Tesco is tipped to take a 49% stake in the mid-west company for £2.5bn. It is thought it will announce the deal in a fortnight’s time.
Meijer would tick all Tesco’s boxes for expansion. Chief executive Sir Terry Leahy’s overseas expansion strategy calls for competent management, existing profitability, basic customer loyalty tools, growth potential and the ability to teach Tesco something it does not know.
Meijer, a Michigan-based family-owned grocery and general merchandise operation, runs 170 stores in Illinois, Indiana, Kentucky, Michigan and Ohio. The stores are particularly strong in non-food and comprise 40 departments including automotive, fashion and pharmacy as well as food. The company is regarded by industry commentators as well run, a good fit to Tesco
and is profitable, growing at 4% a year.
Sir Terry has also said the company would not look to acquire a US supermarket chain. A joint venture would allay shareholders’ fears about cost, particularly if it comes after a strong trading update.
A Tesco spokesman said the retailer did not comment on rumour and speculation. He also denied reports this week that a planned visit to India by Sir Terry was any indication that it was looking to open supermarkets in the strictly controlled country.

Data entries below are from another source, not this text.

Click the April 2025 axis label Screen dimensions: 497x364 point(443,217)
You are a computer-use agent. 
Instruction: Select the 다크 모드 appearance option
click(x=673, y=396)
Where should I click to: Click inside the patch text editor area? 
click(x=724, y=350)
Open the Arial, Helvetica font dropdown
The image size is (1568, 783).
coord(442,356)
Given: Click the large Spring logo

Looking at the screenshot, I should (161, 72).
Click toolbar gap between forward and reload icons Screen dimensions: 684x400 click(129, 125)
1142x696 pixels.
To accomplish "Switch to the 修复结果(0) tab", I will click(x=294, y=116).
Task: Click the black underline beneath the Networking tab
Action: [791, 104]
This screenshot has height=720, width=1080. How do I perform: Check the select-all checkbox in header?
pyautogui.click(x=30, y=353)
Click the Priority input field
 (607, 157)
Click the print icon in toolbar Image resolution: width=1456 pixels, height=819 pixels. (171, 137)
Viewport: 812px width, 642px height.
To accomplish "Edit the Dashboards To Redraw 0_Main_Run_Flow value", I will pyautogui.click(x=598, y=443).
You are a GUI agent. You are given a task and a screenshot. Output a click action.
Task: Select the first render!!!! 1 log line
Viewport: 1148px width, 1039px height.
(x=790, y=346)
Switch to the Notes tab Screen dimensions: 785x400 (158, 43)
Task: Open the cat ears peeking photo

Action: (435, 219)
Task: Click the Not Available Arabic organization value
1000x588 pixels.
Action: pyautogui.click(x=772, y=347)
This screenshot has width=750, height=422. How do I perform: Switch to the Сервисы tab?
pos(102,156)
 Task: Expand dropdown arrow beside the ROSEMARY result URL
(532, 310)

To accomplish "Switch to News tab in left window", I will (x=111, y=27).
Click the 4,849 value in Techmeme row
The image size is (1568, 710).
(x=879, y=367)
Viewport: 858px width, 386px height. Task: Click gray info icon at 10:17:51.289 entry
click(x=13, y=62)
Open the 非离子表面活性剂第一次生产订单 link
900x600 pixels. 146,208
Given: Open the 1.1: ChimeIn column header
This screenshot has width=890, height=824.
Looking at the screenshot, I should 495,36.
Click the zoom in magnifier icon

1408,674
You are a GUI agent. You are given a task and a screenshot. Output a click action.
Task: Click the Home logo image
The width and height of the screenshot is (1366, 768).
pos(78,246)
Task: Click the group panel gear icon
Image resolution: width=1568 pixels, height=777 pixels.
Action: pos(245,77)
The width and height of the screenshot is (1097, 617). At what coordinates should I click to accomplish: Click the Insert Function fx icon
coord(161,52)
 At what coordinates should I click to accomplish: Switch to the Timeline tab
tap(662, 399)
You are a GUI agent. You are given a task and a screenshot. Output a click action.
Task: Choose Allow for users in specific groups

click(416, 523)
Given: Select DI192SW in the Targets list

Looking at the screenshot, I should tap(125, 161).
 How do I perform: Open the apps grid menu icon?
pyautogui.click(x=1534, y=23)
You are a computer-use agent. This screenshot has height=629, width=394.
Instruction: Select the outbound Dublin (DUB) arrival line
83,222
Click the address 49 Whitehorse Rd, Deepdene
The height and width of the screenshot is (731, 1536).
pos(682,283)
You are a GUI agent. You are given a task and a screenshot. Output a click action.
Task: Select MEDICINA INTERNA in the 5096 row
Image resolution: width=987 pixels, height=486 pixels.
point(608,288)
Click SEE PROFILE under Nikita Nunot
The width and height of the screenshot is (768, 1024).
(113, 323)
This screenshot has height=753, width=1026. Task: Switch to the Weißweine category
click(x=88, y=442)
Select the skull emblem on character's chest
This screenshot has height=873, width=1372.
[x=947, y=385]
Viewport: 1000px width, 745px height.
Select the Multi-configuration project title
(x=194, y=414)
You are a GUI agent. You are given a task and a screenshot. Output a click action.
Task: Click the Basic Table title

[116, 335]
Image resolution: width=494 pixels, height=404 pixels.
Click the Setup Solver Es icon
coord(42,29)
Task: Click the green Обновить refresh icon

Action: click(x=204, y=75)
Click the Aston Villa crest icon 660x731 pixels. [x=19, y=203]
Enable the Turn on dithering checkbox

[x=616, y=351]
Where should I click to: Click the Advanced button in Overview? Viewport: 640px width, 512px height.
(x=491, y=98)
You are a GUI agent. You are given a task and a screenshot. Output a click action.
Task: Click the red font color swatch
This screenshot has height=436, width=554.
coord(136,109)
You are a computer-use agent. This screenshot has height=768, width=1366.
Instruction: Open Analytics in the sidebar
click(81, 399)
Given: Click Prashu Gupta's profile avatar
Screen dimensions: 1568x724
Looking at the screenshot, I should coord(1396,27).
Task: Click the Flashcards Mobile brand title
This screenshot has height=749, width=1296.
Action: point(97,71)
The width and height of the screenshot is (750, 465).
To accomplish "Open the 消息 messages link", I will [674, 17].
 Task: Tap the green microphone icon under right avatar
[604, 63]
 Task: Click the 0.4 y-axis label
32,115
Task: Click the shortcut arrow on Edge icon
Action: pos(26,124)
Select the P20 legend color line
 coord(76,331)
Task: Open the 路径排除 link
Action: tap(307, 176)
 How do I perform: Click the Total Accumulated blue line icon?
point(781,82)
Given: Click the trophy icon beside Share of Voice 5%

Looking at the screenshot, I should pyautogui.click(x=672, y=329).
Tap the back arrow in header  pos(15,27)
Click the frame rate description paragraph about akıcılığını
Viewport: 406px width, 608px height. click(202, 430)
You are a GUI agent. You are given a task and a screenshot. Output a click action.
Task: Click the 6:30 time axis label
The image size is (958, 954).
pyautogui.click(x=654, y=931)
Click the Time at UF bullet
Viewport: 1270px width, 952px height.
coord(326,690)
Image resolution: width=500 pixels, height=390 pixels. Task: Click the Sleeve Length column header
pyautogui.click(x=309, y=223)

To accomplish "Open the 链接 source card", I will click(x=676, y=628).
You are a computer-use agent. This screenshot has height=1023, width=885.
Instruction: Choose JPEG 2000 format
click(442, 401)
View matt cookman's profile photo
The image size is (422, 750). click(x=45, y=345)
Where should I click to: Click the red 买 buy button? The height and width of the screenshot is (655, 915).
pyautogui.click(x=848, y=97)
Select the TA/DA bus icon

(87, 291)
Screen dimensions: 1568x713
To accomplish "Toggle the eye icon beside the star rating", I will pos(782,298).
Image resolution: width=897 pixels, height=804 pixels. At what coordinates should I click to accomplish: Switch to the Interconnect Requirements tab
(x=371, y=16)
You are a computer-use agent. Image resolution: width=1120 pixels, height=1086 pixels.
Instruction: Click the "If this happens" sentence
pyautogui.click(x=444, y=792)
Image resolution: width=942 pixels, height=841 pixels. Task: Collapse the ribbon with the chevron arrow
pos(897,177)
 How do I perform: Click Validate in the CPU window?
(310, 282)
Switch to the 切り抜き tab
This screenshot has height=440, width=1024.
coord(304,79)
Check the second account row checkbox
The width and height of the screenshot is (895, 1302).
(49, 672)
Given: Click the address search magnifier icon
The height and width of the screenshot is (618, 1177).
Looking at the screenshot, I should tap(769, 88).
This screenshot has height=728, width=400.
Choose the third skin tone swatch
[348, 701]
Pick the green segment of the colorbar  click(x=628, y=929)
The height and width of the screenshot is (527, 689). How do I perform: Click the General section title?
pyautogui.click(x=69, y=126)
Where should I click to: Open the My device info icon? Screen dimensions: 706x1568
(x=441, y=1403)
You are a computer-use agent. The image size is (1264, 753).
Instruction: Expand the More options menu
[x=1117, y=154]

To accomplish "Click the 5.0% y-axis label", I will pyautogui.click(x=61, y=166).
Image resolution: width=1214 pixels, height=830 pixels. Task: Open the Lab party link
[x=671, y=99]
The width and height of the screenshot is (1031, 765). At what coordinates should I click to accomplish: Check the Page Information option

“Sir Terry is visiting our service centre and sourcing office in Bangalore, but that’s all,” said the spokesman. “There are lots of countries we’re looking at, and we can never say never. However, we’ve entered three new markets recently - China, Japan and Turkey - and we’re focused on growing these businesses.”
Meanwhile, analysts are expecting another market-beating performance when Tesco unveils its third-quarter results on Friday (November 25). “We’re expecting like-for-likes of between 4.5-5%, excluding petrol,” said Shore Capital analyst Darren Shirley.
Panmure Gordon analyst Justin Scarborough said he was looking at more optimistic growth of 7% in like-for-likes.